# what IS a 1-watt LED emitter ?



## RustyShackleford1 (Jan 4, 2016)

I'm a bit confused about LED power designations. I believe the Cree XP emitters (e.g. the XPG2 line) are considered "one watt" LEDs, or at least the "typical" specs list something like 350ma @ 2.8v, and in the data sheet, "relative luminous flux" is listed relative to 100% being at 350ma. But it also shows a maximum forward current of 1500ma. So why is 350ma chosen as the nominal value ?

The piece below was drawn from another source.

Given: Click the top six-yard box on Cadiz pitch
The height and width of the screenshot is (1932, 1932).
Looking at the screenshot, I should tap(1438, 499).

I guess what I really want to know is, is there any reason I can't drive one of these LEDs with up to 1500ma, without any penalty in longevity, as long as I deal with thermal management adequately, IOW, design so that the thermal resistance from junction to ambient is low enough to keep the junction within spec (for example, as per the graph on page 8 of http://www.cree.com/~/media/Files/C...-Modules/XLamp/Data-and-Binning/XLampXPG2.pdf) ?


----------



## calipsoii (Jan 4, 2016)

It's an old term from when 5mm LEDs were prevalent and 90mA was considered a high drive current. I want to say Luxeon was the first to use it, mainly as a marketing device to distinguish their new emitters from the familiar low-power 5mm's of the day.


----------



## Steve K (Jan 4, 2016)

RustyShackleford1 said:


> I'm a bit confused about LED power designations. I believe the Cree XP emitters (e.g. the XPG2 line) are considered "one watt" LEDs, or at least the "typical" specs list something like 350ma @ 2.8v, and in the data sheet, "relative luminous flux" is listed relative to 100% being at 350ma. But it also shows a maximum forward current of 1500ma. So why is 350ma chosen as the nominal value ?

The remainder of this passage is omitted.